Steven Georgiev          63      Director                         1991

Howard S. Breslow        57      Director                         1996

Jan A. Melles            56      Director                         1996


      Mr. Hill became Chairman, Chief Executive Officer and a director of
the Company in January 1996. In addition, he has been President of the
Company since August 1994.  Mr. Hill had also served as Chief Financial
Officer of the Company from January 1994 until March 1995, and was
President of Quantronix Corporation ("Quantronix"), a subsidiary of the
Company, from November 1992 until January 1996.  Mr. Hill was a business
consultant to Quantronix, a company acquired by the Company, from
February 1992 to November 1992.  From January 1991 to October 1991, Mr.
Hill was Chief Executive Officer of Medstone International, Inc., a
company engaged in the manufacture, marketing and sale of shock wave
therapy devices.  From 1988 to 1990, he was Director of Corporate Finance
at Weeden & Co., an investment firm and member of the New York Stock
Exchange.  Mr. Hill served as Vice Chairman of First Affiliated
Securities, Inc. from 1978 to 1988, and from 1966 to 1977 was a General 
Partner of Loeb, Rhoades & Company.  Mr. Hill currently serves as a
director of Cryomedical Sciences, Inc., a publicly-held company  engaged
in the development and sale of medical devices, and Cardiac Science,
Inc., a publicly-held company engaged in the development of medical
devices.

      Mr. Dominic has been a director of the Company since January 1996. 
He joined the Company as Chief Financial Officer in March 1995.  In
addition to his functions as Chief Financial Officer of the Company, he
has been President of Quantronix, a subsidiary of the Company, since
January 1996.  From June 1992 to January 1995, Mr. Dominic was Executive
Vice President, Chief Financial Officer and Director of: CompuDyne
Corporation, a high technology Defense manufacturer of data acquisition
equipment and access control systems; and Corcap Inc., a holding company;
both are related publicly-held companies.  From March 1990 to June 1992,
Mr. Dominic was the Chief Financial Officer for CompuDyne Corporation and
Corcap Inc.  From August 1987 to March 1990, Mr. Dominic was Chief
Financial Officer of Quanta Systems Corporation, a division of CompuDyne
Corporation.  Mr. Dominic holds a B.S. in accounting, an M.B.A. and is a
non-practicing CPA.

      Mr. Georgiev  has been a director of the Company since December
1991 and a consultant to the Company since March 1992.  Since 1993, he
has served as President of Palomar Medical Technologies,  Inc.
("Palomar"), a biotechnology company.  Since 1988, he has acted as a
business and management consultant to several high technology companies,
including EG&G, Inc., Cybernetics Products, Inc., Camber, Inc.,
Dynatrend, Inc. and Palomar.  From 1972 to 1975, and later from 1978 to
1988, Mr. Georgiev was Chairman, President and Treasurer of Dynatrend,
Inc., which specializes in providing engineering and program management
services primarily to the United States Government.  From 1961 to 1972
and later from 1975 to 1978, Mr. Georgiev held a variety of positions
with Avco Systems,  a high technology aerospace business, including
Project Director - Missile Systems; Director of Engineering; Director of
Advanced Programs; and Vice President - Marketing and Planning.  Since
1980, Mr. Georgiev also has been involved in the start-up and subsequent
development of several companies.  Mr. Georgiev has a B.S. degree in
engineering physics and an M.S. degree in management.
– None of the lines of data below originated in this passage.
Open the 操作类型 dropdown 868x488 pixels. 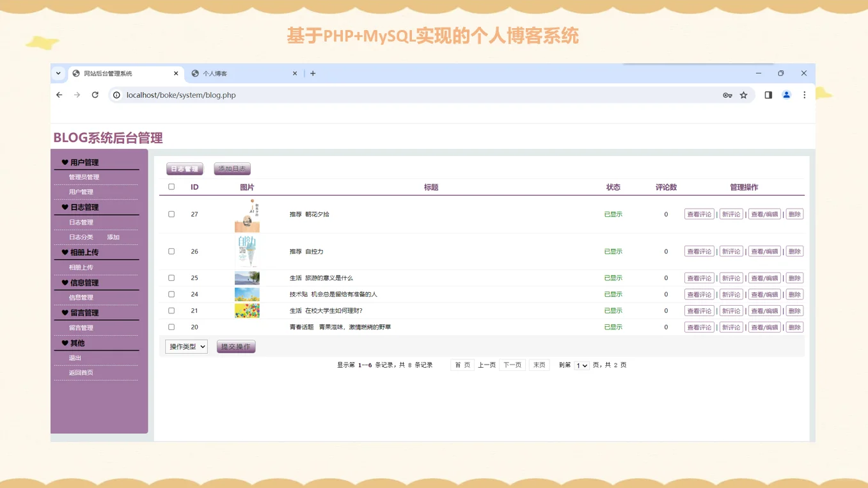185,346

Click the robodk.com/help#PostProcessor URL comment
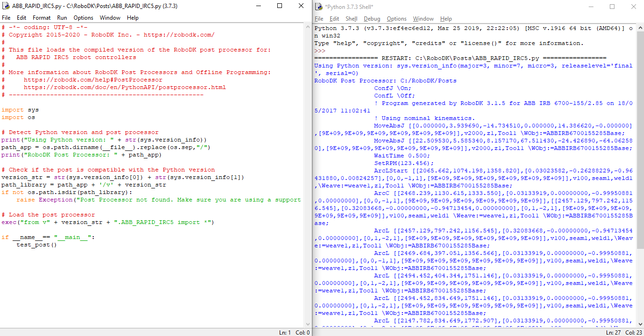[x=93, y=80]
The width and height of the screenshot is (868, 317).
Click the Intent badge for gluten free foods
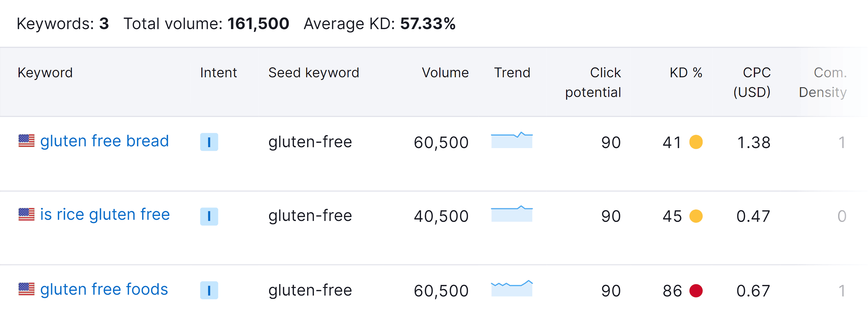[x=209, y=290]
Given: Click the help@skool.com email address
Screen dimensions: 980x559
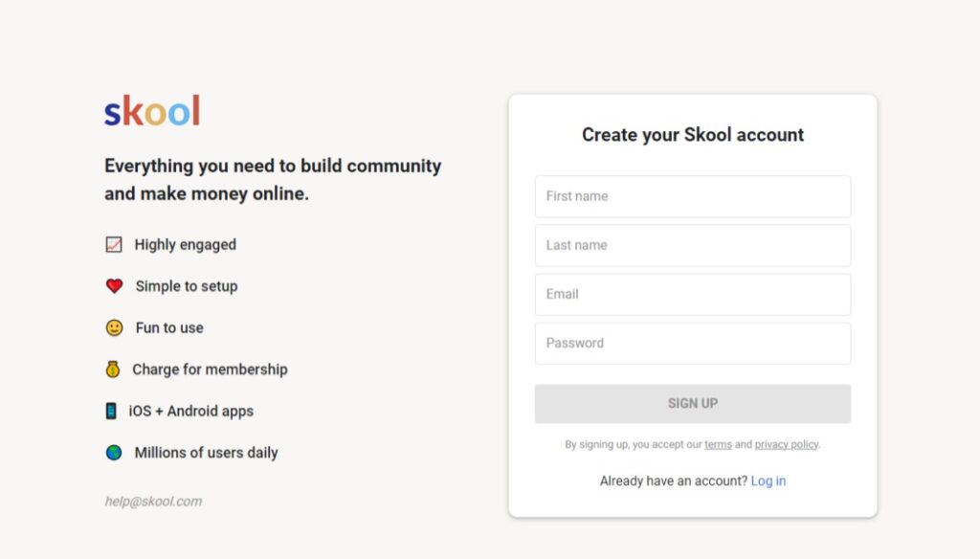Looking at the screenshot, I should pos(153,501).
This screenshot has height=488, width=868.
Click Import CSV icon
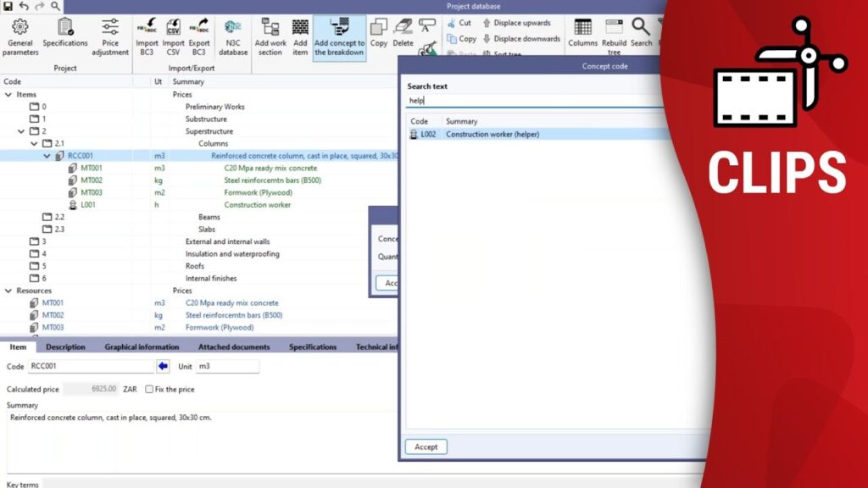tap(173, 35)
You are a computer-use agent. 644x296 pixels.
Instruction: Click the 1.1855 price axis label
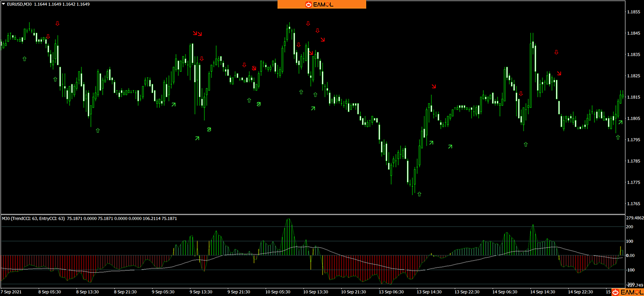[x=633, y=12]
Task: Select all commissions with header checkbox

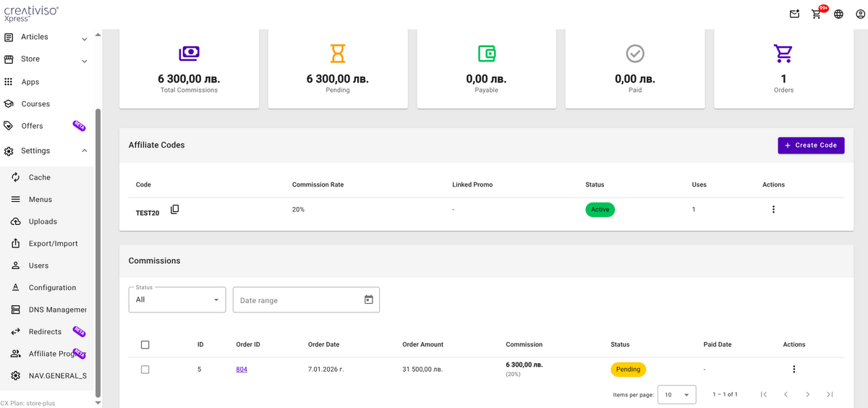Action: (x=145, y=345)
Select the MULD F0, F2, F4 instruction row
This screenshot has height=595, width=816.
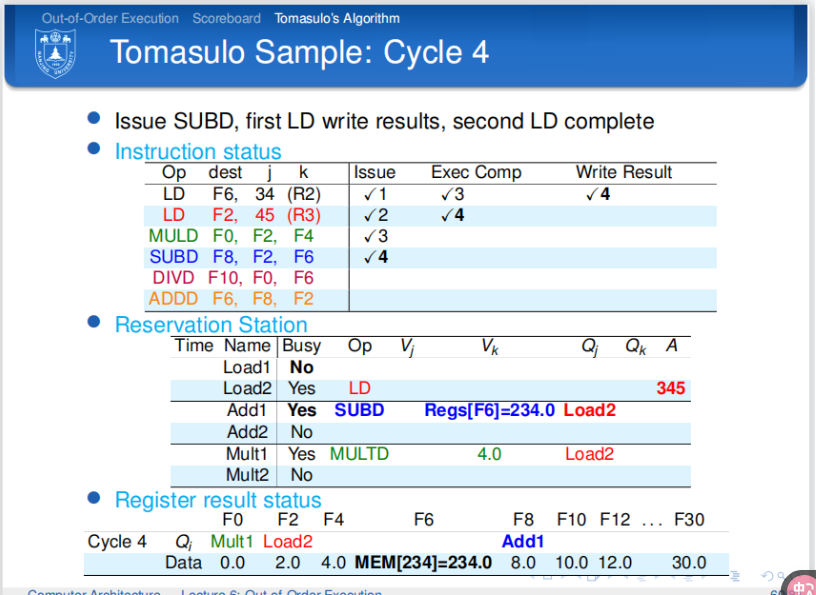[x=230, y=236]
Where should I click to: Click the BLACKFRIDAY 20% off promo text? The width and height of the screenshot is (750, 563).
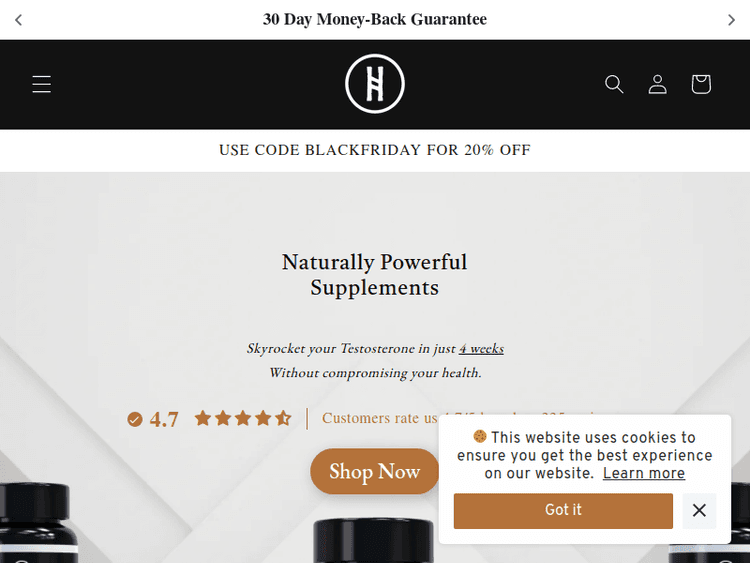(375, 150)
      Mr. Breslow has been a director of the Company since January 1996. 
He has been a practicing attorney in New York City for more than 29 years
and is a general partner of the law firm of Breslow and Walker, LLP, New
York, New York, which firm serves as general counsel to the Company.  Mr.
Breslow currently serves as a director of FIND/SVP, Inc., a publicly-held
company engaged in the development and marketing of information services
and products; Cryomedical Sciences, Inc., a publicly-held company engaged
in the development and sale of medical devices; Vikonics, Inc., a
publicly-held company engaged in the design and sale of computer-based
security systems; and Lucille Farms, Inc., a publicly-held company
engaged in the manufacture and marketing of dairy products.

      Mr. Melles has been a director of the Company since December 3,
1996.  Since 1993, Mr. Melles has been President and sole shareholder of
Photonics Investments, bv, which is engaged in investments in, and
mergers and acquisitions of, photonics companies.  Form 1988 to 1992, he
served as Chief Executive Officer of Melles Griot, Inc., a division of J.
Bibby & Sons, PLC.  Mr. Melles co-founded Melles Griot, Inc. in 1969 and
sold it to J. Bibby & Sons, PLC in 1988.  Mr. Melles currently serves as
a director of Mikropack GmbH; Top Sensor Systems, bv; Synrad, Inc.;
Imphora, Inc.; and Dynasil Corporation, a public company which is
primarily engaged in the business of fiber optics.

      The Company compensates non-employee directors for their services
in such capacity at the rate of $500 per Board of Directors' meeting
attended.  Pursuant to the Company's 1990 Stock Option Plan, members of
the Board of Directors receive an automatic grant of non-incentive
options to purchase 10,000 shares of Common Stock on the date of the
Company's Annual Stockholder's Meeting, at an exercise price equal to the
fair market value on such date.

      The Board of Directors held eight meetings during the year ended
December 31, 1996, which were attended by all of the directors, and acted
by unanimous consent on one occasion.  The Company's audit committee,
comprised of Messrs. Steven Georgiev and Howard Breslow held no meetings
during the year ended December 31, 1996.  The Company has a stock option
committee comprised of Steven Georgiev and Howard Breslow; it has no
standing nominating or compensation committee.  


            EXECUTIVE OFFICERS AND SIGNIFICANT EMPLOYEES

      The executive officers of the Company serve at the pleasure of the
Board of Directors and are subject to annual appointment by the Board at
it first meeting following the Annual Meeting of Stockholders.  All of
the Company's executive officers, as well as three significant employees,
are listed in the following table, and certain information concerning
such significant employees follows the table:

Name                 Age                   Position
 .......              ...                   ........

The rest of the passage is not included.